The Imitation Game: Alan Turing’s real-life notebook will go to auction for “$1m”
The most ardent fans of last year's blockbuster The Imitation Game will now be able to own a notebook that once belonged to the film's subject Alan Turning – but only is they have $1m (£661m) to spare.
The notebook, which likely dates back to 1942, is thought to be from the period of Turing's life which inspired the plot of the Oscar-nominated The Imitation Game.
Benedict Cumberbatch played Turing – who led a team of cryptanalysts to break the German enigma codes from his workshop at Bletchley Park during WW2.
Turing's code breaking activity shortened the war by two to four years, saving as many as 14m lives according to some academics.
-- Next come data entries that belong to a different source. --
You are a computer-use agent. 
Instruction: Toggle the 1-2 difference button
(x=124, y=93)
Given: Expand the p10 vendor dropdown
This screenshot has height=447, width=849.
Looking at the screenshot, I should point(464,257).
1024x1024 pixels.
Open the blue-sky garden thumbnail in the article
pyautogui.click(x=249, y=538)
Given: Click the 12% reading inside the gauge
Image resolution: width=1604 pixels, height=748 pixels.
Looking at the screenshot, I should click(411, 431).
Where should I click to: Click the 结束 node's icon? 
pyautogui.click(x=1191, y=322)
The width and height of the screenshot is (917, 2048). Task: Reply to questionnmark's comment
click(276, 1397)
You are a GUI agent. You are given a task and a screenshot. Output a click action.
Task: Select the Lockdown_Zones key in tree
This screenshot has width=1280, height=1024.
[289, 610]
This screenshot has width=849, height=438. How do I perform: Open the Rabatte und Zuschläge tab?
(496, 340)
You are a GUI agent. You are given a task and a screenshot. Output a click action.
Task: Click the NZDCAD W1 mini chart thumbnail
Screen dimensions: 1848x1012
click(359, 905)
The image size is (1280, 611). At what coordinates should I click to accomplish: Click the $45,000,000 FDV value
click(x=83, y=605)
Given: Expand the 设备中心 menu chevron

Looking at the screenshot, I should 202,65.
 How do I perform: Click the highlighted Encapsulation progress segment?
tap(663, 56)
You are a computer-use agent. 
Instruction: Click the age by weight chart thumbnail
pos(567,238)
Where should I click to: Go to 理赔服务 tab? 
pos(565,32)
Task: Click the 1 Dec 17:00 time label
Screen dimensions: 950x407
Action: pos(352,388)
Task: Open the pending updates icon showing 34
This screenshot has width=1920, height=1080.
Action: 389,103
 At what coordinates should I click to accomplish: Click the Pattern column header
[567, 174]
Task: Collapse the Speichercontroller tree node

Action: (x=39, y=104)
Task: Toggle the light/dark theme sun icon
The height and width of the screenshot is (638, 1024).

While Turing should have been hailed as a hero, seven years after the end of the war he was arrested and convicted of gross indecency for homosexual activity. He was not pardoned until 2013.
To avoid going to jail, Turing underwent chemical castration, the effects of which led him to commit suicide in 1954.
"[The notebook is] probably the most extensive manuscript that exists in Turing's hand," Cassandra Hatton, senior specialist in fine books and manuscripts and the history of science at Bonhams told the Financial Times.
“To be able to look in and see his thought processes is extremely important — you see the types of things in mathematics that really bothered him, what he thought needed to be worked on.”
Alan Turing's notebook will be sold on behalf of an anonymous vendor in New York on April 13 at Bonhams.